5.3. Comparison Experiment with Similar Algorithms
This paper makes relevant experiments on similar algorithms in literature [26, 27] and compares and investigates them with the algorithms in this paper. Literature [26] selects the audio segment according to the local time domain characteristics of the audio signal and uses DWT and SVD algorithms to construct a zero watermark for the selected audio segment. Reference [27] is a zero-watermarking method based on DWT-DCT-SVD. Compared with the two algorithms, the algorithm in this paper is different in feature extraction and decomposition methods.

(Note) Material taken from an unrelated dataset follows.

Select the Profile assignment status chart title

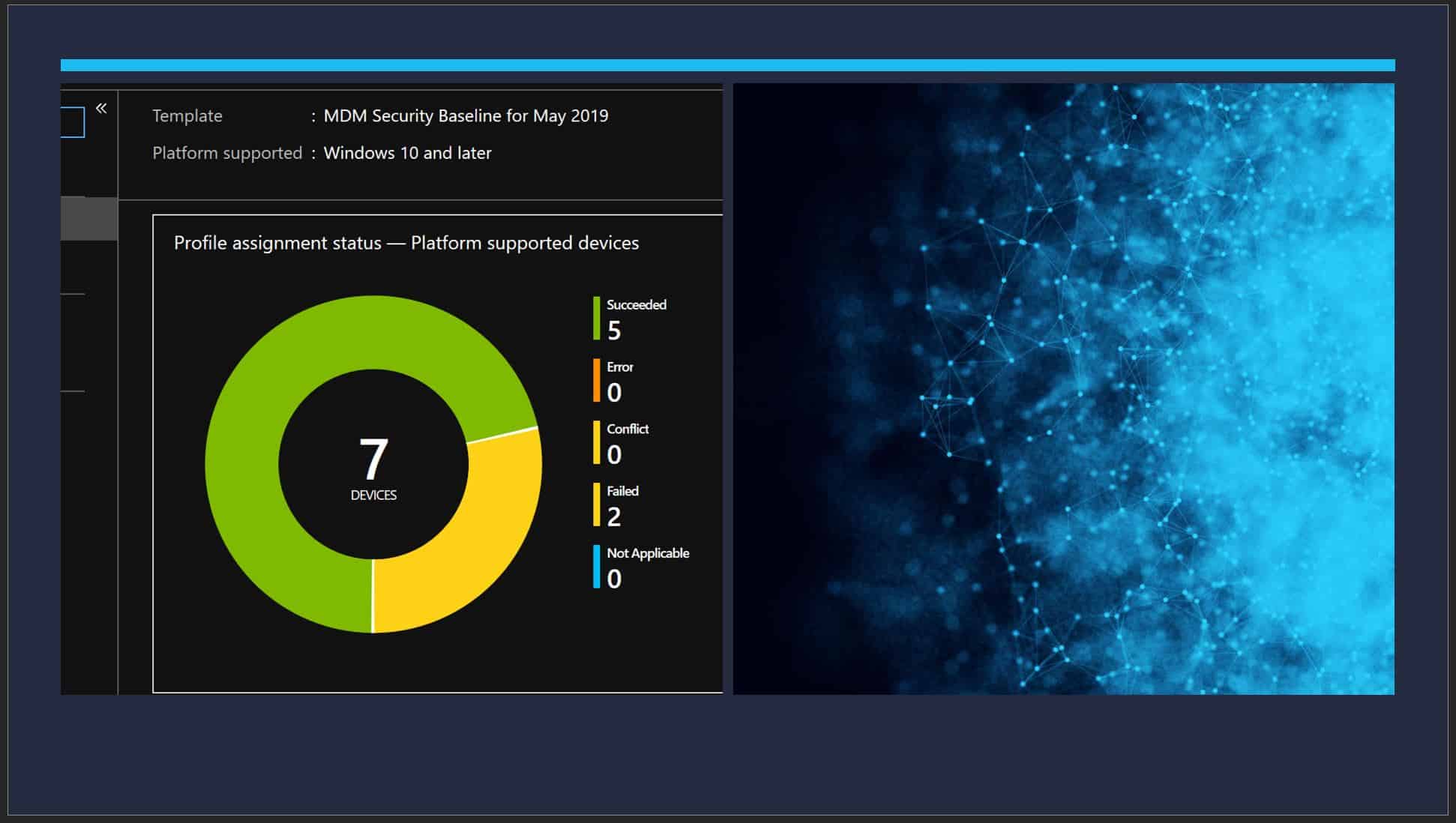click(x=406, y=243)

In the experiment, two different styles of audio signals, classical and pop, are selected as the original audio carrier. They are mono audio signals with the sampling frequency of 44.1 kHz and quantization accuracy of 16 bits; [26, 27] adopt 32 × 32 fixed binary watermark image, and the algorithm in these papers adopts 32 × 32 binary video watermark image generated from video. The attack experimental results of this algorithm and two comparative literature algorithms are shown in Table 3. It clearly shows that the proposed algorithm has excellent robustness against Gaussian noise, weighting, resampling, and low-pass filtering attacks. These attacks are better than the comparison algorithm, and the advantage is more prominent under MP3 compression attack.
6. Conclusion
In this paper, a zero-watermarking algorithm for audio and video matching based on NSCT transform is proposed, which can detect whether the audio and video are mismatched due to tampering attacks, locate the mismatched audio and video segments, and play a role in protecting and identifying digital media information security. The algorithm uses NSCT, DCT, SVD, and Schur decomposition to extract video features and audio features and generate zero watermarking after synthesis. From the experimental results, the algorithm not only has strong robustness to common single-item attacks but also has high antiattack ability to combined attacks. Information security is a subject of constant development and change.

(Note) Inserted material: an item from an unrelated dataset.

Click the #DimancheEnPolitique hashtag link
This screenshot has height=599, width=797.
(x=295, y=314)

With the advancement of technology, the forms and types of attacks are also changing and improving, further improving antiattack capabilities, anti-new attack capabilities, robustness, and positioning speed and accuracy. It needs continuous research and continuous improvement.
Data Availability
The data used to support the findings of this study are available from the corresponding author upon request.
Conflicts of Interest
The authors declare that they have no conflicts of interest.
Acknowledgments
The research was supported by the Scientific Research Project of National Language Commission (YB135-125) and Key Research and Development Project of Shandong Province (2019GGX101008 and 2016GGX105013).